Dette

La Réserve fédérale américaine a prêté aux banques en difficulté 1200 milliards au taux de 0,01%.. Est-il normal qu’en cas de crise des banques privées puissent bénéficier d’un tel taux et certains États soient obligés au contraire de payer 800 fois plus? Je ne le pense pas. L’essentiel des sommes empruntées concerne des dettes anciennes.

La Banque centrale européenne n’est pas autorisée à prêter aux États membres mais aux organismes publics de crédit et aux organisations internationales, oui et sans limite. Elle peut donc prêter à 0,01% à la Caisse des dépôts ou à la Banque européenne d’investissement, qui, elles, peuvent prêter à 0,02%, au lieu de 7 ou 9% sur les marchés, aux États. On pourrait alors aussi financer un plan européen d’économie d’énergie.

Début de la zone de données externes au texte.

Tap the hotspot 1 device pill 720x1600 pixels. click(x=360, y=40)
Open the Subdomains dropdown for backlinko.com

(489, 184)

L’Europe n’est pas aux mains des lobbies financiers, elle est au service des citoyens.

Salaire maximum

9 240 809 euros annuels (Carlos Ghosn, PDG de Renault-Nissan, 572 smic par mois, soit  1 365 euros brut mensuels). L’État français reste le premier actionnaire de ce groupe. Il lui avait prêté 3 milliards d’euros à un taux préférentiel en 2009.

Le gouvernement d’Angela Merkel a annoncé qu’aucun salarié d’une banque allemande aidée par l’État ne pourra toucher plus de 500 000 euros par an. Le parti socialiste français a proposé qu’au sein des entreprises ayant une participation publique dans leur capital, les rémunérations soient comprises dans une échelle de 1 à 20, soit jamais supérieures à 322 000 euros brut par an, c’est-à-dire 20 smic par mois (Henri Proglio, Edf, 2 millions par an). Je soutiens ces initiatives même s’il faut aller plus loin.

Il n’existe aucune justification économique de ce niveau de rémunération.

Crise économique et Europe

C’est bien elle qui conditionne une nouvelle politique. Elle aura d’abord été financière et bancaire, elle pourra l’être encore si nous manquons de volonté politique.

Nous avons alors aidé les banques puis avons constaté qu’elles faisaient de très grands profits et n’apportaient pas toujours le concours attendu aux besoins de l’économie. Je l’ai personnellement subi. Or les banques ont avant tout une mission de service public : financer l’économie, pas gagner de l’argent. Il faut créer un bonus-malus en fonction du nombre de crédits accordés, taxer toute rémunération financière au-delà d’un demi-million de dollars.

L’Europe doit maintenant choisir entre l’intérêt général ou les intérêts particuliers, le long et le court terme. C’est une erreur majeure de refuser d’adjoindre à la politique monétaire une politique économique commune à la hauteur des enjeux. Les gouvernants ont désormais la charge de la zone euro.